Éminent contrebassiste de jazz, Henri Texier a croisé la route de nombreux jazzmen depuis ses débuts en 1962 (Johnny Griffin, Bill Coleman, Chet Baker, John Abercrombie ou Didier Lockwood, pour n’en citer que quelques-uns). Engagé dans l’European Rhythm Machine en 1968, il multiplie ensuite les expériences en trio, quartet, quintet ou sextet. Au sein du trio Romano-Sclavis-Texier, il a participé aux trois albums ayant pour thème l’Afrique : Carnet de Routes, Suite africaine et African Flashback en compagnie de Guy Le Querrec.

En prélude au concert qu’il donnera le 1er mai 2014 à 20h00 au Théâtre des Quatre Saisons à Gradignan (33), création qui sera reprise à l’Europa Jazz Festival, François Corneloup a bien voulu s’expliquer sur la genèse de ce nouveau répertoire.

- Comment vous est venue l’idée de ce projet et quel en est l’axe fondamental ?

- L’idée est venue progressivement. Plus qu’une révélation, ça s’est installé comme une évidence au fur et à mesure d’une collaboration régulière avec Henri. C’est d’ailleurs le sujet qui sous-tend ce projet : une filiation naturelle qui se construit sur le repère tangible qu’est pour moi ce musicien dans ma propre histoire. C’est une manière rendre la pareille à celui qui m’a offert ce précieux espace de jeu. Lui rendre ce en quoi ça m’a profité artistiquement parlant. Au-delà de l’hommage. L’intention est aussi musicale. L’envie de jouer est probablement nourrie de l’influence et de la pratique de l’univers musical d’Henri, mais elle a très tôt résonné avec un goût commun du lyrisme de la mélodie et du swing, le tout teinté d’une attention et d’une tendresse partagées pour les musiques de tradition populaire.
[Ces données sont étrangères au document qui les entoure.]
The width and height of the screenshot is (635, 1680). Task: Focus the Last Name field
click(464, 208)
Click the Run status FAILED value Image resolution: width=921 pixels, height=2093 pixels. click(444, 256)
François Corneloup Photo Frank Bigotte

À travers ce projet, j’aimerais montrer comment la musique s’apprend, se construit, s’invente… se renouvelle aussi dans ces processus très directs de transmission, dans une certaine continuité. J’accorde une importance capitale à la maturation, à l’insistance de la pratique. Nous manquons tellement de temps aujourd’hui pour laisser opérer l’érosion, l’usure, la transformation… Finalement ce projet n’a d’autre objectif que de s’accorder encore un sursis pour continuer d’approfondir et de questionner les formes qu’on visite depuis longtemps. J’y vois une certaine similitude avec les pratiques des musiques populaires, encore elles… Une certaine idée de ce que pouvait être le quotidien du jazz avant qu’on ne l’identifie clairement sur le plan musicologique comme une forme créative innovante spécifique, ce qui n’était pas forcément le cas au début de son histoire… Disons que son ancrage fort dans le quotidien désacralisait peut-être un peu le génie qu’il y a dans cette musique. Rien de passéiste là-dedans. Il est plutôt question de prêter attention aux vertus du temps passé ensemble.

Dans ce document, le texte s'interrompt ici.